Collected data:
* * *

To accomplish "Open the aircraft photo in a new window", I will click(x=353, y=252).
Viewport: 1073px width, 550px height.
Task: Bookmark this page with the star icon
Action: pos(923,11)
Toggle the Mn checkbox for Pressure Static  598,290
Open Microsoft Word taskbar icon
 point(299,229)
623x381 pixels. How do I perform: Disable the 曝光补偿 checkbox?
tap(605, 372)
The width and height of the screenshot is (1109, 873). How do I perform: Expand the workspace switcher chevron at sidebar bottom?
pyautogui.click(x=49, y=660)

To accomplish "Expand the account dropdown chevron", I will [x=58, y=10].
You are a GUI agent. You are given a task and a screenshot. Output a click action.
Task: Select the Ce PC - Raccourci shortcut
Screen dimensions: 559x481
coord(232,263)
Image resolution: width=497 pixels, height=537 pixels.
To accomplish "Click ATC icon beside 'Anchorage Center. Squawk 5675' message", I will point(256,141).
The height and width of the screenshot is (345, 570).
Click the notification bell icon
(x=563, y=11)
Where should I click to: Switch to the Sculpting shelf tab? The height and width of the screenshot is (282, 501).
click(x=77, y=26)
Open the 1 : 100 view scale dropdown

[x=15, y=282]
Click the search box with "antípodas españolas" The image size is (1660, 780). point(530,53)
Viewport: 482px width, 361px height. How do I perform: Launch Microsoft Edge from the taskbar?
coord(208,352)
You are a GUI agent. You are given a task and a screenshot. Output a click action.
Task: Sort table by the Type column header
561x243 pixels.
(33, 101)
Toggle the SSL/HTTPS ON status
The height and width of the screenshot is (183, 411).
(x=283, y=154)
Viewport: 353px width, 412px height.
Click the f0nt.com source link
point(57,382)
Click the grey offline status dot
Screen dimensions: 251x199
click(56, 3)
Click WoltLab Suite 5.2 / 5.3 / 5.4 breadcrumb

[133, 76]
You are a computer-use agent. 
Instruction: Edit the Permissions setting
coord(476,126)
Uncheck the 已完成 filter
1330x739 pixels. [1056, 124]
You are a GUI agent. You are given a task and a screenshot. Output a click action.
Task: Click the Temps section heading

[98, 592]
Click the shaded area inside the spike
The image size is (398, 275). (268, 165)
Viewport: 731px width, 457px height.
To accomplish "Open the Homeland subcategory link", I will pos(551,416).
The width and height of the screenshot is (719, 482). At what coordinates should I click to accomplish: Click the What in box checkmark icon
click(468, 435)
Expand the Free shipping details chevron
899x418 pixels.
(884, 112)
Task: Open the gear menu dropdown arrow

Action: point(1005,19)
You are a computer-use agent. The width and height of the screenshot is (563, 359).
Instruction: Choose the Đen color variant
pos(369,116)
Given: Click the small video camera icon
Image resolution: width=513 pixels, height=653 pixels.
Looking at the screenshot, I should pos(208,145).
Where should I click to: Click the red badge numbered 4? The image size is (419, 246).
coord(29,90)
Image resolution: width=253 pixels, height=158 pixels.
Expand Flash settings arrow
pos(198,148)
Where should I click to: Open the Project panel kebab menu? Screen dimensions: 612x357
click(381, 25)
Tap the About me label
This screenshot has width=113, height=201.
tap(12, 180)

* * *

Please write out the records above once more, exactly and completely.

To accomplish "Open the aircraft photo in a new window", I will click(x=353, y=252).
Viewport: 1073px width, 550px height.
Task: Bookmark this page with the star icon
Action: pos(923,11)
Toggle the Mn checkbox for Pressure Static  598,290
Open Microsoft Word taskbar icon
 point(299,229)
623x381 pixels. How do I perform: Disable the 曝光补偿 checkbox?
tap(605, 372)
The width and height of the screenshot is (1109, 873). How do I perform: Expand the workspace switcher chevron at sidebar bottom?
pyautogui.click(x=49, y=660)

To accomplish "Expand the account dropdown chevron", I will [x=58, y=10].
You are a GUI agent. You are given a task and a screenshot. Output a click action.
Task: Select the Ce PC - Raccourci shortcut
Screen dimensions: 559x481
coord(232,263)
Image resolution: width=497 pixels, height=537 pixels.
To accomplish "Click ATC icon beside 'Anchorage Center. Squawk 5675' message", I will point(256,141).
The height and width of the screenshot is (345, 570).
Click the notification bell icon
(x=563, y=11)
Where should I click to: Switch to the Sculpting shelf tab? The height and width of the screenshot is (282, 501).
click(x=77, y=26)
Open the 1 : 100 view scale dropdown

[x=15, y=282]
Click the search box with "antípodas españolas" The image size is (1660, 780). point(530,53)
Viewport: 482px width, 361px height. How do I perform: Launch Microsoft Edge from the taskbar?
coord(208,352)
You are a GUI agent. You are given a task and a screenshot. Output a click action.
Task: Sort table by the Type column header
561x243 pixels.
(33, 101)
Toggle the SSL/HTTPS ON status
The height and width of the screenshot is (183, 411).
(x=283, y=154)
Viewport: 353px width, 412px height.
Click the f0nt.com source link
point(57,382)
Click the grey offline status dot
Screen dimensions: 251x199
click(56, 3)
Click WoltLab Suite 5.2 / 5.3 / 5.4 breadcrumb

[133, 76]
You are a computer-use agent. 
Instruction: Edit the Permissions setting
coord(476,126)
Uncheck the 已完成 filter
1330x739 pixels. [1056, 124]
You are a GUI agent. You are given a task and a screenshot. Output a click action.
Task: Click the Temps section heading

[98, 592]
Click the shaded area inside the spike
The image size is (398, 275). (268, 165)
Viewport: 731px width, 457px height.
To accomplish "Open the Homeland subcategory link", I will pos(551,416).
The width and height of the screenshot is (719, 482). At what coordinates should I click to accomplish: Click the What in box checkmark icon
click(468, 435)
Expand the Free shipping details chevron
899x418 pixels.
(884, 112)
Task: Open the gear menu dropdown arrow

Action: point(1005,19)
You are a computer-use agent. The width and height of the screenshot is (563, 359).
Instruction: Choose the Đen color variant
pos(369,116)
Given: Click the small video camera icon
Image resolution: width=513 pixels, height=653 pixels.
Looking at the screenshot, I should pos(208,145).
Where should I click to: Click the red badge numbered 4? The image size is (419, 246).
coord(29,90)
Image resolution: width=253 pixels, height=158 pixels.
Expand Flash settings arrow
pos(198,148)
Where should I click to: Open the Project panel kebab menu? Screen dimensions: 612x357
click(381, 25)
Tap the About me label
This screenshot has width=113, height=201.
tap(12, 180)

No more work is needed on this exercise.